Florida Basketball: Dusty May is a reminder that success takes time
Former Florida basketball assistant coach Dusty May is one win away from leading FAU to its first Final Four. The Owls have been not just one of the tremendous mid-major teams of the season but one of the great overall teams in the country, with a record of 34-3.
But May’s success in Boca Raton wasn’t overnight. And while we debate whether or not Todd Golden can turn things around in Gainesville, May is a reminder that sometimes a coach needs a couple of years to get things going.
If they do it the right way.
Florida Basketball: Long way around
May was an assistant under former Gators coach Mike White from 2015 thru 2018. He was on White’s staff in 2017 when Florida made it to the Elite Eight, so the Owls’ contest against Kansas State in Madison Square Garden isn’t his first time on this stage.
When May went to FAU in 2018 to become the head coach, he reeled off four straight seasons of almost identical results. In order, he went 17-16, 17-15, 13-10, and 19-15. Winning records all four years prior to 2022-2023, but nothing that screamed out an Elite Eight team.
It’s partly why Florida’s loss to FAU early in the season felt like such a letdown because FAU was nothing more than a mid-tier mid-major. Seven players departed after 2021-2022, and he only took in two new transfers.
The key to FAU’s success this season is that four of their five top scorers are players that committed to FAU out of high school, and a different combination of those four are in at least their third season of college basketball.
The translation is that May has built FAU from the ground up, similar to what Billy Napier is trying to do with Florida football.
How does this relate to current Florida basketball coach Todd Golden?

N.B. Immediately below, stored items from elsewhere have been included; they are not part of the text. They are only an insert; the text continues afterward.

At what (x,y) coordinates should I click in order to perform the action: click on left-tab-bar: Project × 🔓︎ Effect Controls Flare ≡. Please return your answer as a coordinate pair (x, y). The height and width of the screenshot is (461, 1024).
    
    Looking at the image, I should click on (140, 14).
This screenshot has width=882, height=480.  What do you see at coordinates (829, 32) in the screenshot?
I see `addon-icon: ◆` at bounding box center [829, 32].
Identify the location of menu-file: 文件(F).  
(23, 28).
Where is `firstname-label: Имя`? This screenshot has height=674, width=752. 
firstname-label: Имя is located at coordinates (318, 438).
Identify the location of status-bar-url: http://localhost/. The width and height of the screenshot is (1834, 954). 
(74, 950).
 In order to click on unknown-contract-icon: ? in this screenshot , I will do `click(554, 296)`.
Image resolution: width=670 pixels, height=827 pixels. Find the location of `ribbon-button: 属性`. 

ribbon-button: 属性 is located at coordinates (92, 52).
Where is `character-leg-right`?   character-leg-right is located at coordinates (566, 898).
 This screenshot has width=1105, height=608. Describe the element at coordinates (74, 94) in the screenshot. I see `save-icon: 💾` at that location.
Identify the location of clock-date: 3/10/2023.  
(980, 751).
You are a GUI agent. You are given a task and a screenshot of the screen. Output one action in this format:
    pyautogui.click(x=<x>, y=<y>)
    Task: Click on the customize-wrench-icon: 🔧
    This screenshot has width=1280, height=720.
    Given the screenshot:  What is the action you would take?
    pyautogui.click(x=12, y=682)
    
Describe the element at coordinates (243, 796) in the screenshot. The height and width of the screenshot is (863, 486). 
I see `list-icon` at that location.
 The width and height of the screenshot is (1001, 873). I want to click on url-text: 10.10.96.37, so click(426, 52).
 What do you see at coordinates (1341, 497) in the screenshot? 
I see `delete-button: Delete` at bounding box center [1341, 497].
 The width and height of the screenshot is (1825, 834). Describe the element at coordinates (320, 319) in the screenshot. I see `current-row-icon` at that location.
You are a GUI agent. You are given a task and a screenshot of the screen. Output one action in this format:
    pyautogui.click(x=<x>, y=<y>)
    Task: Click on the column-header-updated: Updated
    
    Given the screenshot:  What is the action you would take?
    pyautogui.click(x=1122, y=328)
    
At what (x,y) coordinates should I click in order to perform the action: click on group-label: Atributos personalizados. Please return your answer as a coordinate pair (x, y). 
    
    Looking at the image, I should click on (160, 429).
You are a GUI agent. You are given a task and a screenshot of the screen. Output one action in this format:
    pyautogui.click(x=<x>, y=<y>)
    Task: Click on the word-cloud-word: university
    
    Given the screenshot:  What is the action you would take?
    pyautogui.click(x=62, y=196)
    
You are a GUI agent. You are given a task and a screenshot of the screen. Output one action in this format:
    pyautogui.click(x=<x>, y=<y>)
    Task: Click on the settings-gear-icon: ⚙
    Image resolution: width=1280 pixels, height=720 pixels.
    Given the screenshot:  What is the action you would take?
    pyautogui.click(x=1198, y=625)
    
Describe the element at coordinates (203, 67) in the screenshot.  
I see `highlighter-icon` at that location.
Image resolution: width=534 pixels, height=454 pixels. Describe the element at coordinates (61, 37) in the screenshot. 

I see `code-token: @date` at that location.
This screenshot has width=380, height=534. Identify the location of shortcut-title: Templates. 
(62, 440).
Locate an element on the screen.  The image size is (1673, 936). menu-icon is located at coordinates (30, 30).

For one, it is a sign that coaches are able to turn things around if given time.
But the difference between May and Golden is that Golden’s roster will be made up of transfer portal guys with almost exclusivity for the second straight season heading into 2023-2024.
So if someone wants to defend Golden and point to May as proof that things can be turned around, that’s fine, but it also means there must be signs of stability within the program. If we get to this point a year from now and Golden is again heading to the transfer portal to fill his roster, he doesn’t get the free pass that “he’s building” when his foundation keeps getting knocked down.